Extracted information section start

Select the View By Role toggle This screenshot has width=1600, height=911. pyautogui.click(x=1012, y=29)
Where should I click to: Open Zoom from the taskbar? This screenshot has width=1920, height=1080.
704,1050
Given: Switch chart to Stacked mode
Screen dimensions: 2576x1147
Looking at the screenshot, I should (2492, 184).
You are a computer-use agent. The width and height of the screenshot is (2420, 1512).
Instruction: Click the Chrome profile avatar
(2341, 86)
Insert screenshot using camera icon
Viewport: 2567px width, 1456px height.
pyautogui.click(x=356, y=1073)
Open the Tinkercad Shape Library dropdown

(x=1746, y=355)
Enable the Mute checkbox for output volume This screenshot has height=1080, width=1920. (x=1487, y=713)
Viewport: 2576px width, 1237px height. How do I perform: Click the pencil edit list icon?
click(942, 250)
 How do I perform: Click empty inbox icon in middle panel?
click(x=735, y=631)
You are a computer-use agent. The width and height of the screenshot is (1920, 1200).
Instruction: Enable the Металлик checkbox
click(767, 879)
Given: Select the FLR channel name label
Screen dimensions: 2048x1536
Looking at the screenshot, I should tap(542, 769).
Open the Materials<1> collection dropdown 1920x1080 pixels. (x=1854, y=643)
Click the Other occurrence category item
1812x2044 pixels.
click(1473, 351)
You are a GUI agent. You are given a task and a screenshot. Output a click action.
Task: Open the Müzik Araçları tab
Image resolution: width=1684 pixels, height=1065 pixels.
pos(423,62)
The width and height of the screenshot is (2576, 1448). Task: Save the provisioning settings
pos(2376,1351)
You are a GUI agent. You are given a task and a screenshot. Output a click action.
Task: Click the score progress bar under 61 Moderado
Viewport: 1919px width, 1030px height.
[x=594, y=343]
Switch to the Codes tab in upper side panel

Extracted information section end

> Exercise brief: If the word "agent" is on a line above, return that line.

> Answer box:
You are a computer-use agent. The width and height of the screenshot is (2420, 1512).
You are a computer-use agent. The width and height of the screenshot is (1920, 1200).
You are a GUI agent. You are given a task and a screenshot. Output a click action.
You are a GUI agent. You are given a task and a screenshot. Output a click action.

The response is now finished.